I had the girls come out and run around in the yard while the smoke dissipated. I think they were there for over an hour. Back in the days, the Mormons came, and after traversing my muddy front yard (before I put the driveway and sidewalk in) they got to the door to meet Frodo and Arwen, and they were just as happy to leave us be.


----------



## BorderKelpie (Apr 26, 2010)

Hmm, I accidently answered the door for the JWs while holding a 5ft Burmese python. They left and never came back. Hmm, wonder why?


----------



## Kayos and Havoc (Oct 17, 2002)

We had a guy come to the hous about 2 weeks ago selling floor cleaner. He apparently felt he needed to ignore the no soliciting sign on the door and must not have seen the GSD flag or welcome sign either. 

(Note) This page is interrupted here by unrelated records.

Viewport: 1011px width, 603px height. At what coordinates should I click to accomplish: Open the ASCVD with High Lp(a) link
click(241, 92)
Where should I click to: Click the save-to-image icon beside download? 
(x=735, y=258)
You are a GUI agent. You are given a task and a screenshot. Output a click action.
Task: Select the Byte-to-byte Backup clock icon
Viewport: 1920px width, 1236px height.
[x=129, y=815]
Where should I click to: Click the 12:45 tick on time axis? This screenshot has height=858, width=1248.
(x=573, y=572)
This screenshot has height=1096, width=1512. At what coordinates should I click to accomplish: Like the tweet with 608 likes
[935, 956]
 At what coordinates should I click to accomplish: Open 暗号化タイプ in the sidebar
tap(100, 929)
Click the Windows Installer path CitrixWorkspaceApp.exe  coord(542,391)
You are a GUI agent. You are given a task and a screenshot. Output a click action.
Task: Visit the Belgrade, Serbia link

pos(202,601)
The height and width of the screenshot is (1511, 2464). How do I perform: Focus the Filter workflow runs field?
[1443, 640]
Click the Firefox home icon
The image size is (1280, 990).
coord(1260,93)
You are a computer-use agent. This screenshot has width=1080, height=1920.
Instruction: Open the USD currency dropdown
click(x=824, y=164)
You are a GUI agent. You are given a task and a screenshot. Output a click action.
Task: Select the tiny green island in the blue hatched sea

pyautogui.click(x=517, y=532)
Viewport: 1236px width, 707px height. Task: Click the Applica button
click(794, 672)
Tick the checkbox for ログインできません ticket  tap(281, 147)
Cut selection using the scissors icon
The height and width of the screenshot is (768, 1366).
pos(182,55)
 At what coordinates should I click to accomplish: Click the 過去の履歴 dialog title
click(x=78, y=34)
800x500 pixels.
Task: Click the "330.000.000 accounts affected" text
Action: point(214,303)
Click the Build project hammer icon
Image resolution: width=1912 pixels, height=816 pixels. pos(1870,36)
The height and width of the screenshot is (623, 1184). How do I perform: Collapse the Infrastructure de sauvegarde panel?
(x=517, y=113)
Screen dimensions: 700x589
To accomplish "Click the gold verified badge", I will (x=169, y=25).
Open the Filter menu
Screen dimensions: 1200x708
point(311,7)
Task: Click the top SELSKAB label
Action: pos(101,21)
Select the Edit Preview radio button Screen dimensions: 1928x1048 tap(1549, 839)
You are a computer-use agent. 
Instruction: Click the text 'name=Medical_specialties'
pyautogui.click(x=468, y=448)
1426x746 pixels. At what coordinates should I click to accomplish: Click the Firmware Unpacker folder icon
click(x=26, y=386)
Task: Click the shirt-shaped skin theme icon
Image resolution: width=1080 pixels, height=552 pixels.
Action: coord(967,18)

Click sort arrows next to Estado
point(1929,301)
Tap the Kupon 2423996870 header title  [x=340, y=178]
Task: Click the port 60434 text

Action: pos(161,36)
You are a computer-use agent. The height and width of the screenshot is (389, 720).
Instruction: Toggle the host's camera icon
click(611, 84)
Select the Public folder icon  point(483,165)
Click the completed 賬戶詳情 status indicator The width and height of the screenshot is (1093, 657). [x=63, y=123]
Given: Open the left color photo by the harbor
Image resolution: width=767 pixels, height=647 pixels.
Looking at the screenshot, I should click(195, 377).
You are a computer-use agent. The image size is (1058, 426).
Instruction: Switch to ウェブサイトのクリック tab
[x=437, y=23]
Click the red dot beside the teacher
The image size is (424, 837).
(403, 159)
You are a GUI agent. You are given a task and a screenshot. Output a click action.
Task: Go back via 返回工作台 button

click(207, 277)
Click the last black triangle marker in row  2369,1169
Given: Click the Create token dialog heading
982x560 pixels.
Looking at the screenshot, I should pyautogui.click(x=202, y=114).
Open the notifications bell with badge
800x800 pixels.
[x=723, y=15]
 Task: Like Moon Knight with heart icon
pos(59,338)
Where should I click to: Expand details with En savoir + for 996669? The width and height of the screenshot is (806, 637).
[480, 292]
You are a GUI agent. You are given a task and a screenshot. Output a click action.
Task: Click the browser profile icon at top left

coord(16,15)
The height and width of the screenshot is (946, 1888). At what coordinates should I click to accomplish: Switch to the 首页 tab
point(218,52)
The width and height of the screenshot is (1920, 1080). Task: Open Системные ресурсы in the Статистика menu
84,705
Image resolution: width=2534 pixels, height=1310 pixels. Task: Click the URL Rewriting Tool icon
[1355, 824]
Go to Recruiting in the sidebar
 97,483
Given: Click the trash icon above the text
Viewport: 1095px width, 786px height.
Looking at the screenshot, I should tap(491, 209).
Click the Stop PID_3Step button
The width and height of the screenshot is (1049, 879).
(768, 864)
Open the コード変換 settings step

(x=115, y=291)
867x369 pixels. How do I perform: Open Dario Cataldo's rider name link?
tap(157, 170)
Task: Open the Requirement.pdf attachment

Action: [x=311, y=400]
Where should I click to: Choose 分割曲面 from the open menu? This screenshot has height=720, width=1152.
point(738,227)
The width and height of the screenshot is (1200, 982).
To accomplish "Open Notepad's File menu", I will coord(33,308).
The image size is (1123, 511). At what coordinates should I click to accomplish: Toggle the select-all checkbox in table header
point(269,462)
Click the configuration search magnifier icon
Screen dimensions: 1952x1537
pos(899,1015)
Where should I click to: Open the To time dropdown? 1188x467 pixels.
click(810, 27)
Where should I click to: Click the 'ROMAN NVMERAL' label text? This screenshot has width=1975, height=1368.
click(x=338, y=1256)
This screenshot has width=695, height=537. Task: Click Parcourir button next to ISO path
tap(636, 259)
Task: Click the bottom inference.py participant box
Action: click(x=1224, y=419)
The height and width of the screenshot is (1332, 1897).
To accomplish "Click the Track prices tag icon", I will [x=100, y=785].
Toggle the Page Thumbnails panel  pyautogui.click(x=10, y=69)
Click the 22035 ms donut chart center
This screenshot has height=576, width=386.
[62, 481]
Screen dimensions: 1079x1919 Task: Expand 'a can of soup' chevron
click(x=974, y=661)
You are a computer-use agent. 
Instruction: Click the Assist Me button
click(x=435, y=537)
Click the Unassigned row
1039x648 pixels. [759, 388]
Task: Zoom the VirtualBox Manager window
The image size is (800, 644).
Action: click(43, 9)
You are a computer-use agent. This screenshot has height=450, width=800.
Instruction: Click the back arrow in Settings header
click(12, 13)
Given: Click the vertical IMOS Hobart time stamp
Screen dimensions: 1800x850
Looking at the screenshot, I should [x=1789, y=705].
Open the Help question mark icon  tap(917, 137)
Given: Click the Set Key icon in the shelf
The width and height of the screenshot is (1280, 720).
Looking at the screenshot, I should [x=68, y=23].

He did see Havoc (Kayos and Mayem were in the backyard). He grabbed his stuff and ran. Havoc only barked once. Guess that is all that was needed.


----------



## wyominggrandma (Jan 2, 2011)

We lived in a small town mostly Mormans. When we first moved there, of course they felt the need to send their young missionaries, we usually just met them at the door and said "not interested". One time some friends brought a couple of missionaries over that were living with them. We were being polite, the dog was outside, but I had a parrot with a not so nice vocabulary at times. You guessed it, he started talking , very loudly, and it was not nice. They left very quickly and didn't come back. Never had a problem after that. Guess the word spread in the town about my nasty mouthed bird.


----------